I find this extremely confusing. It took me long enough to figure out why the game loop wasn’t happening at a standard framerate of between 30, 60 or 100 times per second. When I finally figured out – or did I? – what a “turn” is supposed to mean, I wrote this code:

while (true)
    {
         List<int> mountains = new List<int>();
         for (int i = 0; i < 8; i++)
         {
             int mountainH = int.Parse(Console.ReadLine()); // represents the height of one mountain.
             mountains.Add(mountainH);  
         }
        mountains.Sort();
       Console.Error.Write("sorted" + mountains.Count + "," + mountains[mountains.Count-1]);

        Console.WriteLine(mountains.Count-1); // The index of the mountain to fire on.
      

    }

It does not work.
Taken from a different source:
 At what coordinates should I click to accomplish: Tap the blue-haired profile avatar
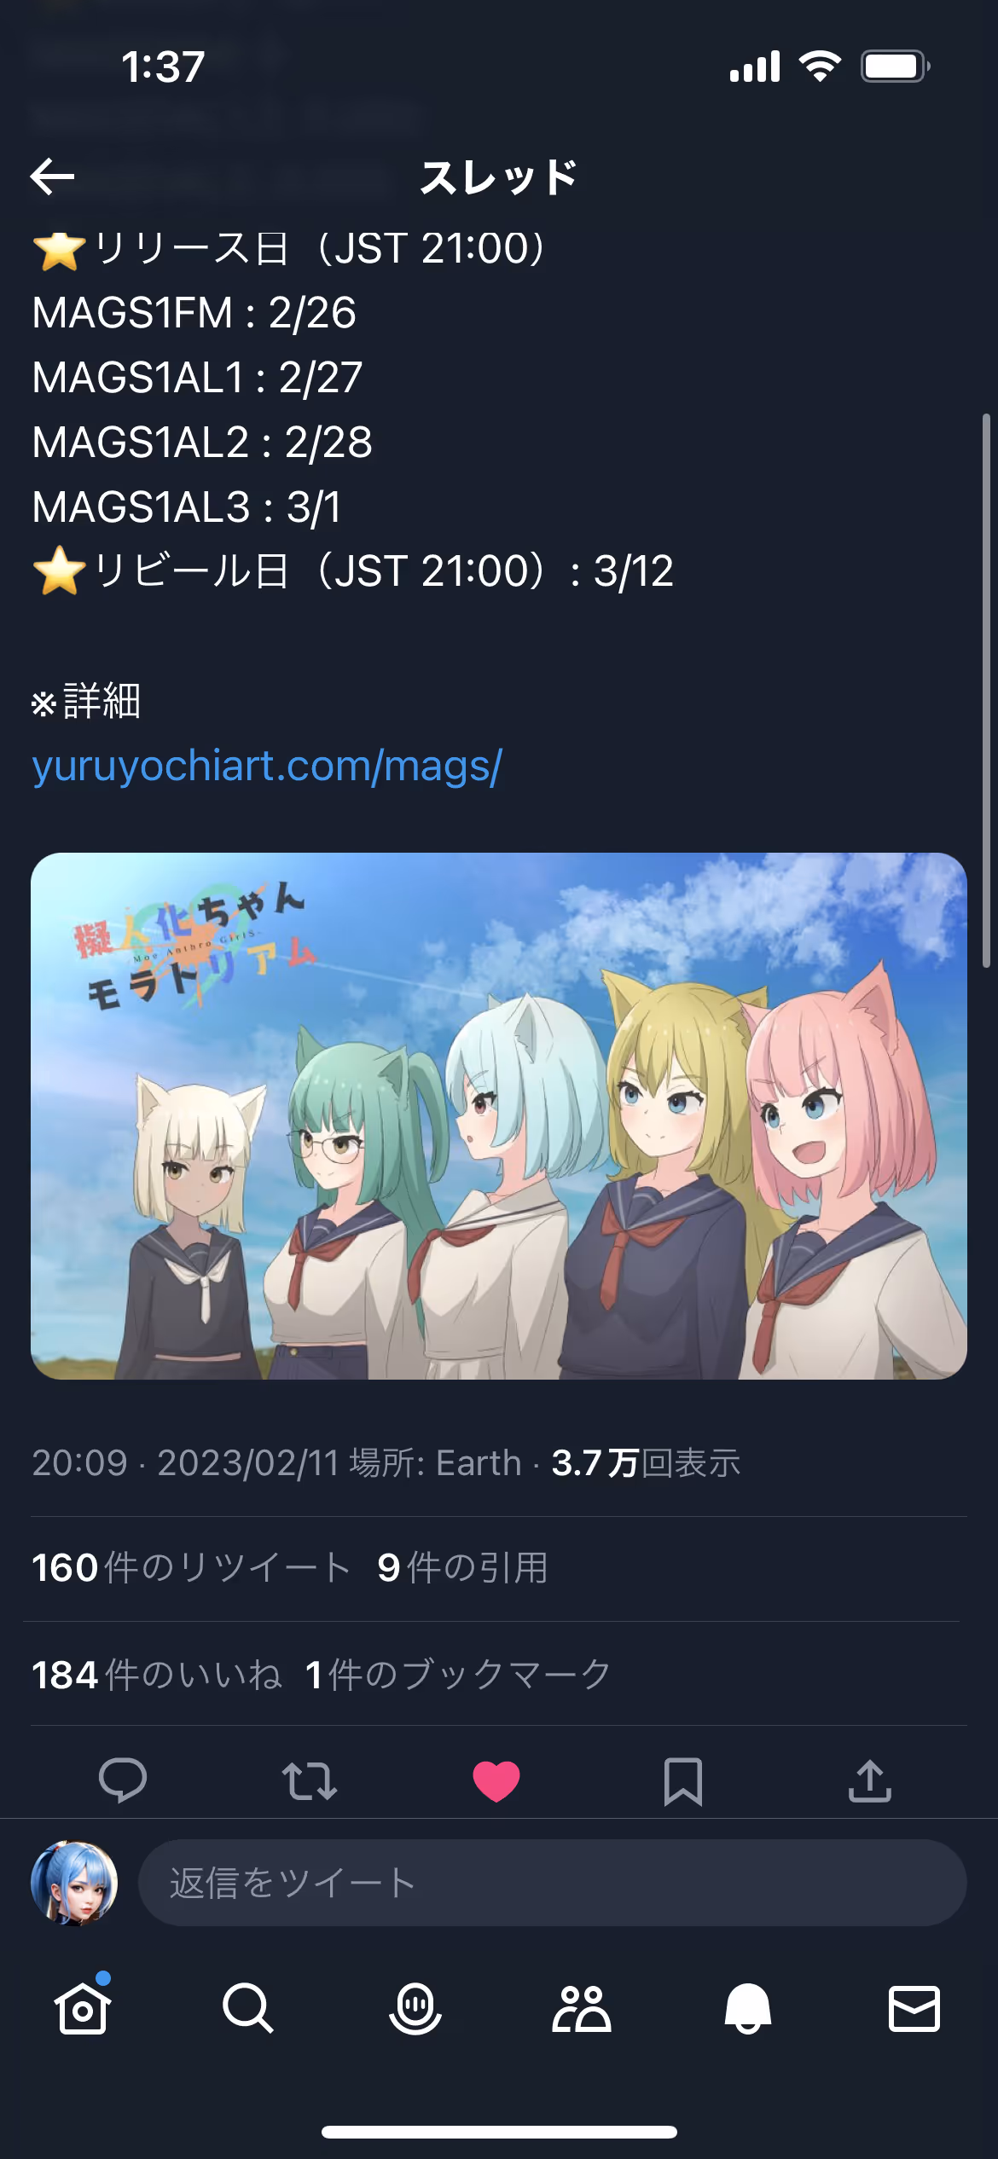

It never shoots down mountain of height 9, despite the fact that said mountain is lying right at mountains[mountains.Count-1] after I sort it. I think there’s a bug somewhere in your engine code that’s ignoring the new, sorted indices and using some fictional indices that we can’t see under the hood.
(as a side note, I did clear the mountains list between “turns” initially as well, but with the sort and the weirdly infrequent iteration of the while loop, it’s pointless)


#334

Of course it does not work…

Your code will always print the number of moutains-1 … it is not the position of highest mountain !!!

List in not a good datatype for your algorithm.
Moreover you don’t really need to do like this (there is a more simple solution)


#335

Did you not see my sort command? By the unusual logic of writing the indices to destroy mountains, the last index of that list should and does always have the highest mountain. Also, with the loop being called once per “turn”, it doesn’t matter. I was trying all options to see how malleable the interface was.


#336

Yes i have seen your “sort” … but have you read your code ?

You are just printing “mountain.Count-1” … which wil always return 7 …


#337

Have you? Writing the index of the highest mountain is what you’re supposed to do. When I sort them, the index of the highest mountain is always 7. I even checked that with the debugger.

Look, I’m sorry to be blunt to the point of being typical ornery software engineer-ish, but at the very least, there is a fundamental communication problem with the way these puzzles are described to the end user. There is zero explanation of where these magic indices come from, where they are stored, why the indices I use in my list don’t map to them properly, or what data connects Console.Writeline(index) to the actual mountain.

This would be an absurdly simple problem to solve in real C#, in a real Unity environment, yet in this venue it’s giving me, an admittedly dense in certain ways, but still experienced programmer, a lot of trouble. It’s making up weird rules and hiding code, and IMO, nothing good can come from that in the long game. In a framerate loop, I would not use a sort for each frame (although the default comparer is Quicksort, which is good), but a test environment like this should be able to understand what I’m trying to do.


#338

hello and welcome to CodinGame @MichaelGreenhut

I totally understand you get confused on your first steps on the platform while being an experienced programmer.

Have you, by any chance, seen the hints on the top left menu?

Now, about your code:

  • if you sort a list of integers, the index of the highest integer will always be the last one (size - 1). However, the puzzle asks you the index of the highest mountain as they are given to you, not after you sort them.

Does it help? I’ll be happy to answer any question you might have.